Imam Nawawi Al Bantani pernah menuliskan keagungan Fathimah
Az Zahra ketika berbicara masalah hak dan kewajiban suami
istri bersama Rasulullah.
Nabi SAW bersabda kepada putrinya, Hai Fathimah, setiap
istri yang membuatkan tepung untuk suami dan anak-anaknya,
maka Allah mencatat baginya memperoleh kebajikan dari setiap
butir biji yang tergiling, dan menghapus keburukannya serta
meninggikan derajatnya.
Hai Fathimah, setiap istri yang berkeringat di sisi alat
penggilingnya karena membuatkan bahan makanan untuk
suaminya, maka Allah memisahkan antara dirinya dan neraka
sejauh tujuh hasta.
Hai Fathimah, setiap istri yang meminyaki rambut
anak-anaknya dan menyisirkan rambut mereka dan mencucikan
baju mereka, maka Allah mencatatkan untuknya memperoleh
pahala seperti pahala orang yang memberi makan seribu orang
yang sedang kelaparan, dan seperti pahala orang yang memberi
pakaian seribu orang yang telanjang.
Hai Fathimah, setiap istri yang mencegah kebutuhan
tetangganya, maka Allah kelak akan mencegahnya (tidak
memberi kesempatan baginya) untuk minum air dari telaga
Kautsar pada hari kiamat.
Hai Fathimah, tetapi yang lebih utama dari semua itu adalah
keridhaan suami terhadap istrinya. Sekiranya suamimu tidak
meridhaimu, tentu aku tidak akan mendo’akan dirimu.
Bukankah engkau mengerti, hai Fathimah, bahwa ridha suami
itu menjadi bagian dari ridha Allah, dan kebencian suami
merupakan bagian dari kebencian Allah.
Hai Fathimah, manakala seorang istri mengandung, maka para
melaikat memohon ampun untuknya, dan setiap hari dirinya
dicatat memperoleh seribu kebajikan dan seribu keburukannya
dihapus. Apabila telah mencapai rasa sakit (menjelang
melahirkan) maka Allah mencatatkan untuknya memperoleh
pahala seperti pahala orang-orang yang berjihad di jalan
Allah. Apabila ia telah melahirkan, dirinya terbebas dari
segala dosa seperti keadaannya setelah dilahirkan ibunya.

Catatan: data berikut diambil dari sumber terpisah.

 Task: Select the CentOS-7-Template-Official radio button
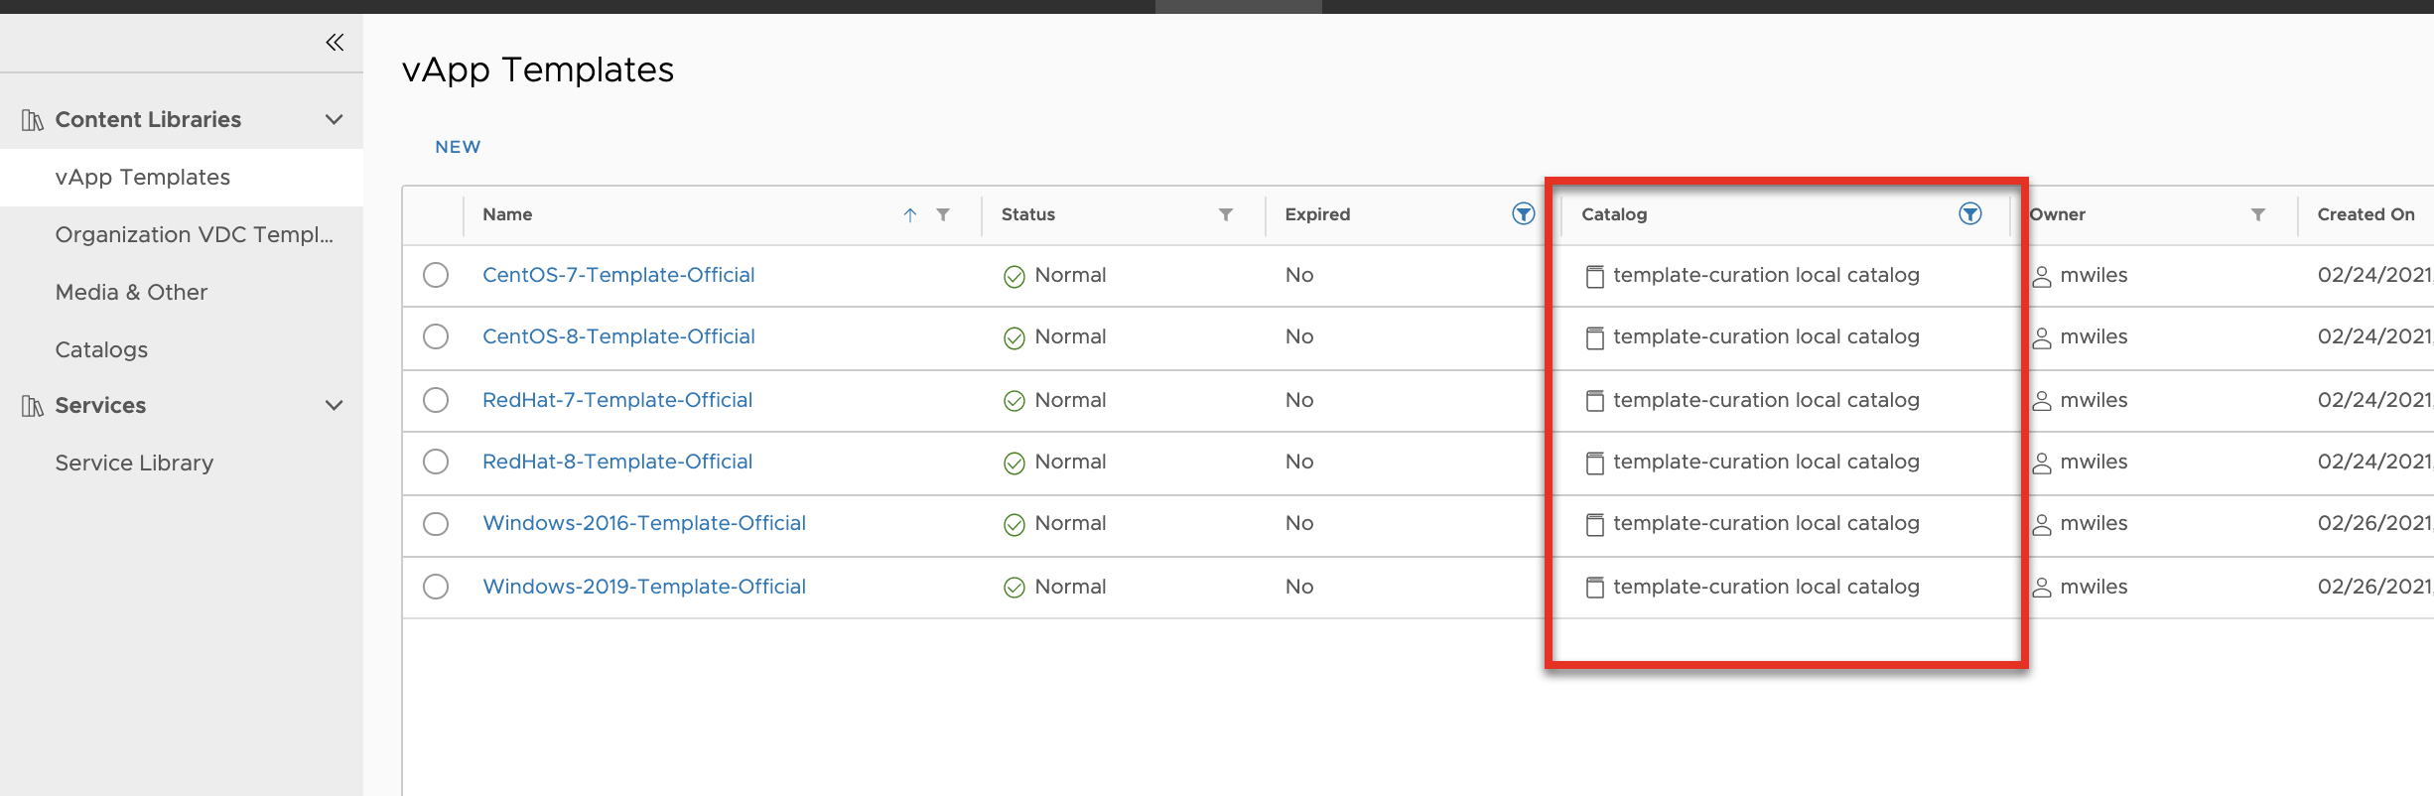click(436, 275)
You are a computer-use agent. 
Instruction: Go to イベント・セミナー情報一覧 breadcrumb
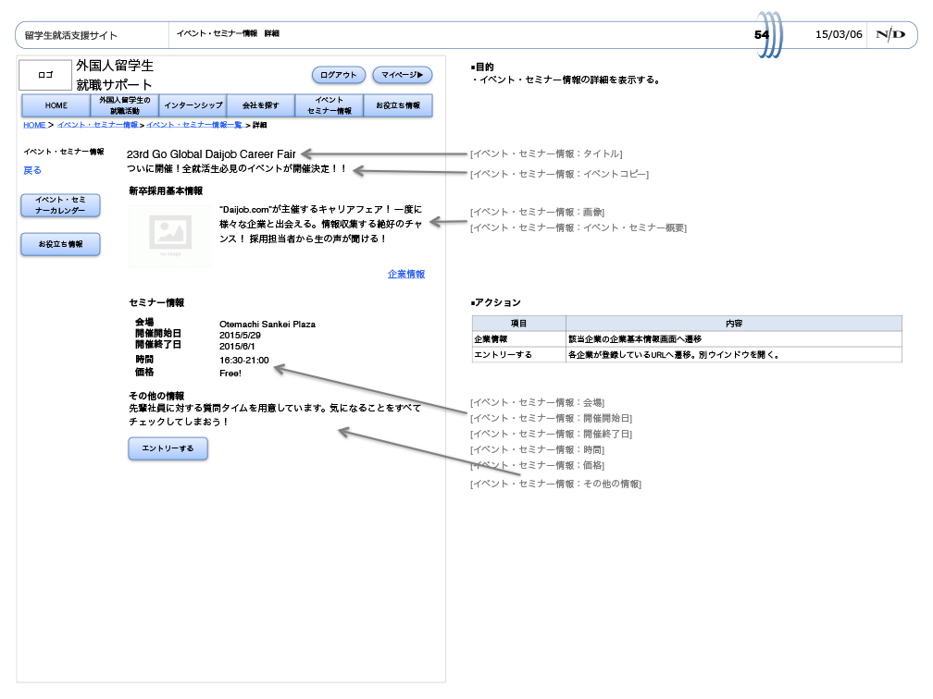pos(193,125)
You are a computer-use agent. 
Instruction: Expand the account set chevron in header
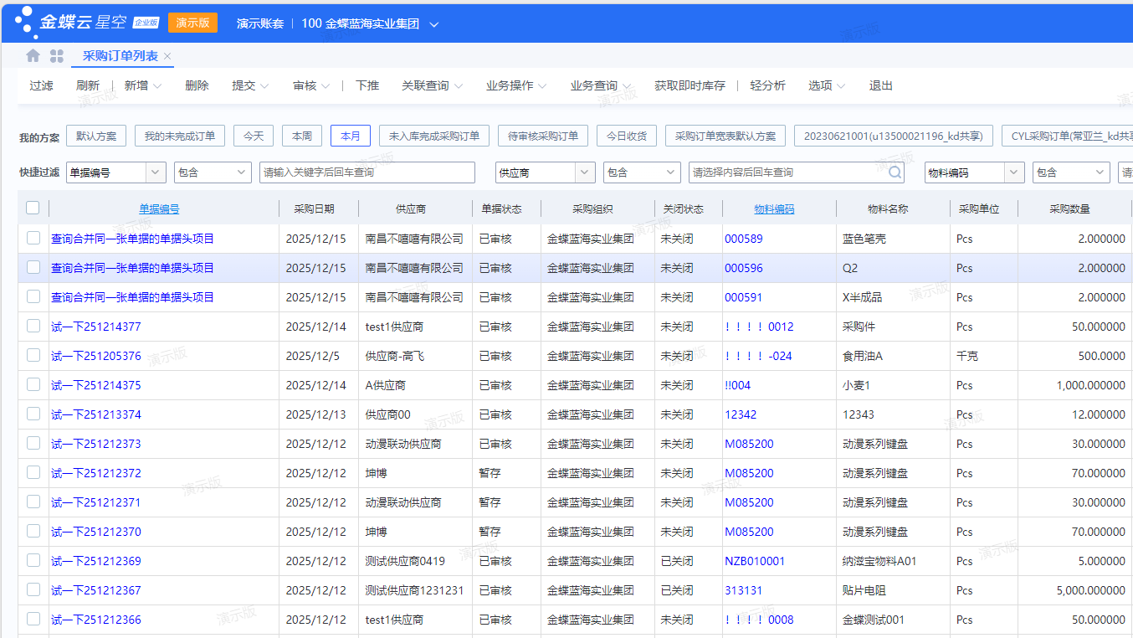(433, 24)
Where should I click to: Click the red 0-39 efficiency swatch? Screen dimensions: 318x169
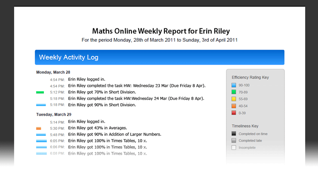tap(234, 113)
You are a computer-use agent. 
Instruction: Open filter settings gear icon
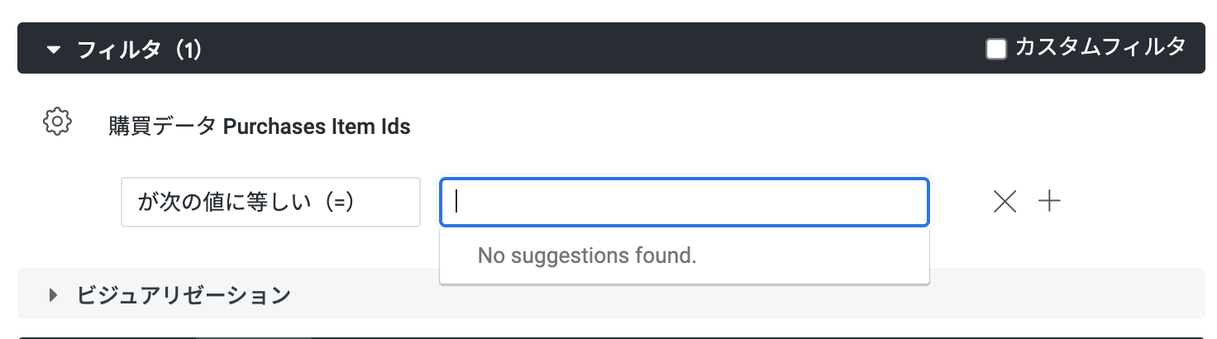57,122
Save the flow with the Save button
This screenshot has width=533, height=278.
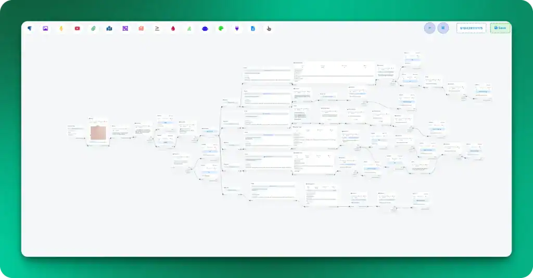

Hai Fathimah, setiap istri yang melayani suaminya dengan
niat yang benar, maka dirinya terbebas dari dosa-dosanya
seperti pada hari dirinya dilahirkan ibunya. Ia tidak keluar
dari dunia (yakni mati) kecuali tanpa membawa dosa. Ia
menjumpai kuburnya sebagai pertamanan surga. Allah
memberinya pahala seperti seribu orang yang berhaji dan
berumrah, dan seribu malaikat memohonkan ampunan untuknya
hingga kiamat.
Setiap istri yang melayani suaminya sepanjang hari dan malam
hari disertai hati yang baik, ikhlas dan niat yang benar,
maka Allah mengampuni dosanya. Pada hari kiamat kelak
dirinya diberi pakaian berwarna hijau, dan dicatatkannya
untuknya pada setiap rambut yang ada di tubuhnya dengan
seribu kebajikan, dan Allah memberi pahala kepadanya
sebanyak seratus pahala orang yang berhaji dan berumrah.
Hai Fathimah, setiap istri yang tersenyum manis di muka
suaminya, maka Allah memperhatikannya dengan penuh rahmat.
Hai Fathimah, setiap istri yang menyediakan diri tidur
bersama suaminya dengan sepenuh hati, maka ada seruan yang
ditujukan kepadanya dari langit. “Hai Wanita, menghadaplah
dengan membawa amalmu. Sesungguhnya Allah telah mengampuni
dosa-dosamu yang berlalu dan yang akan datang.”
Hai Fathimah, setiap istri yang meminyaki rambut suaminya
demikian pula jenggotnya, memangkas kumis dan memotong
kuku-kukunya, maka Allah kelak memberi minum kepadanya dari
rahiqim makhtum (tuak jernih yang tersegel) dan dari sungai
yang ada di surga. Bahkan Allah kelak akan meringankan beban
sakaratul maut. Kelak dirinya akan menjumpai kuburnya
bagaikan taman surga. Allah mencatatnya terbebas dari neraka
dan mudah melewati sirath (titian). (bay/Uqudul Lujain karya
Imam Nawawi Al Bantani, dari buku Disebabkan Oleh Cinta,
Fauzil Adhim)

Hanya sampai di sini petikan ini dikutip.